JOINT BASE LANGLEY-EUSTIS, Va. –
In the proverb “For want of a nail,” a single nail missing eventually cost an army a war, symbolizing how not correcting a small issue can eventually lead to a catastrophe.
The 1st Aircraft Maintenance Squadron's wash rack simple act of keeping the F-22 Raptor clean, in turn keeps it safe, combat capable and ready to answer the nation's call.
“(The wash) is one of the basic tasks we use to keep the fleet healthy, after I learned to do launch and recovery I learned how to do a wash,” said U.S. Air Force Senior Airman Andrew Gugel, 1st AMXS, 27th Aircraft Maintenance Unit, F-22 Raptor assistant dedicated crew chief. “If the jet's not clean than it's going to break and there are going to be issues that arise. Issues costs man, flight and training hours.”
The F-22 wash process is imperative to its maintenance and mission readiness, as it is a scheduled inspection. If the aircraft isn't washed, it would be considered non-flyable, which costs lost sorties and money.
According to Gugel, the wash process starts with taping the jet, ensuring it's properly sealed so water doesn’t damage the aircraft. After the tape is placed, the wash begins to clean dirt and grime off the wheels, main body of the aircraft and the canopy so the pilot has clear vision. Last, the landing gear is inspected and lubricated to make sure it’s in good working order.
Although inspections are regularly scheduled, a wash can be scheduled at any time, so if the landing gear is dirty and noticed by the crew chief, it can be put on the schedule earlier.

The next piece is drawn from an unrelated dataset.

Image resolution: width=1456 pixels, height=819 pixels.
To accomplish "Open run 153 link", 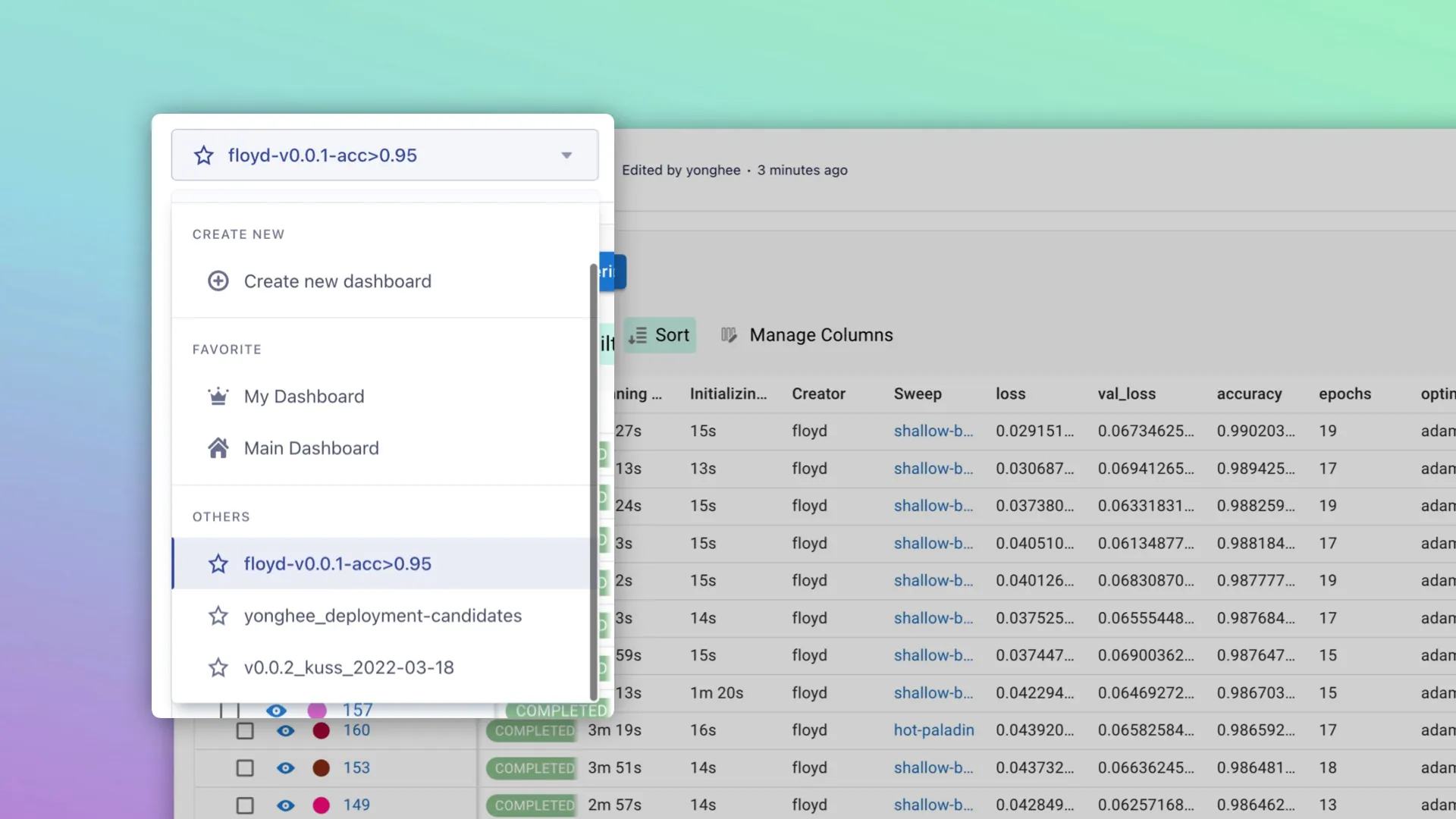I will click(x=356, y=767).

“Jets are normally washed every 30 days, but can be washed sooner if necessary to prevent damage to the aircraft,” said U.S. Air Force Staff Sgt. William Van, 192nd Aircraft Maintenance Squadron crew chief and wash supervisor. “With a clean aircraft, crew chief or pilots are able to see if parts in the aircraft breaks.”
For Van and the other crew chiefs who man the wash rack, their priority is to keep the jets clean on the ground and so the pilots are safe in the sky.